Un viejo temor, teñido acaso de esperanza, reaparece en la novela de Borges. Para poder vivir hemos de tener dos manos y lograr que una no entienda muy bien lo que hace la otra. Si Bruno es un inválido, desde luego no está equipado. De ahí que algunas mujeres intenten protegerle. De ahí también las escenas de caza que se esbozan en su entorno, entreveradas con la graciosa polémica sobre Bach y Wagner que el librero mantiene con uno de sus pocos amigos, Lisandro. Es cierto que un complejo síndrome clínico puede afectar a Bruno, el antaño querido librero del barrio. Sin embargo, la novela de Borges no pone tanto el acento en los padecimientos internos del protagonista, aun siendo angustiosos, como en la rareza monstruosa del entorno colectivo. La ferocidad del mundo es una constante del paisaje donde Bruno olvida. Y agrava esa ferocidad de la cacería la ausencia de maniqueísmo, que colocaría cómodamente el mal de un lado. El mal late difuminado en la banalidad del bien.
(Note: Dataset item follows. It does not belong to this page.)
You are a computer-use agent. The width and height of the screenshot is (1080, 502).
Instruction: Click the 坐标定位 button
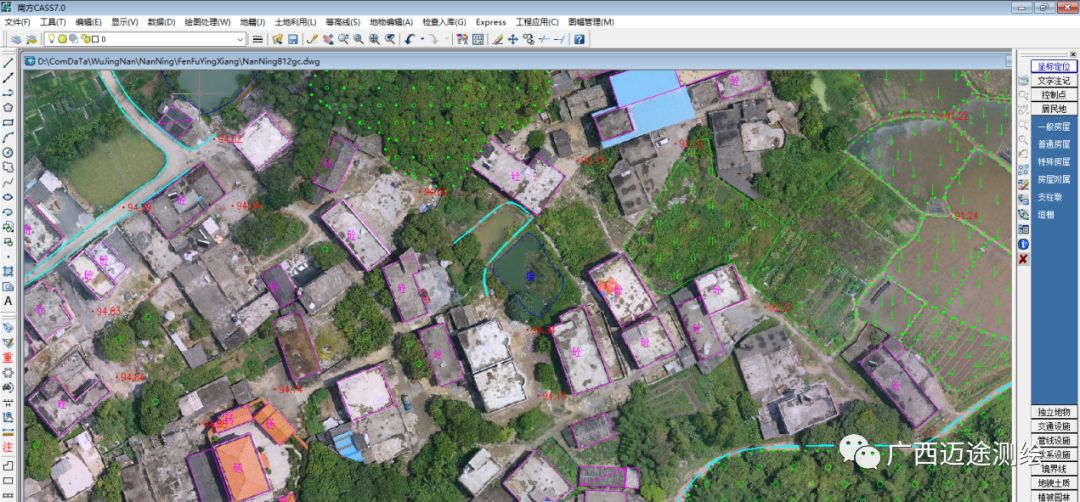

No solamente los cinco delincuentes retirados que habitan la plaza del barrio son muy distintos entre sí, y desconcertantemente humanos, sino que el resto de la población que palpita en la trama –el sastre, las dos o tres sombras de niña, el policía escuálido, los gamberros asesinos– se presenta a veces con un aire de jauría y cinegética popular. La crueldad del mundo exterior, vivida con angustia desde la niebla que respira el protagonista, hace que tampoco la infancia se libre de un sadismo exclusivo de las bestias inteligentes que llamamos racionales.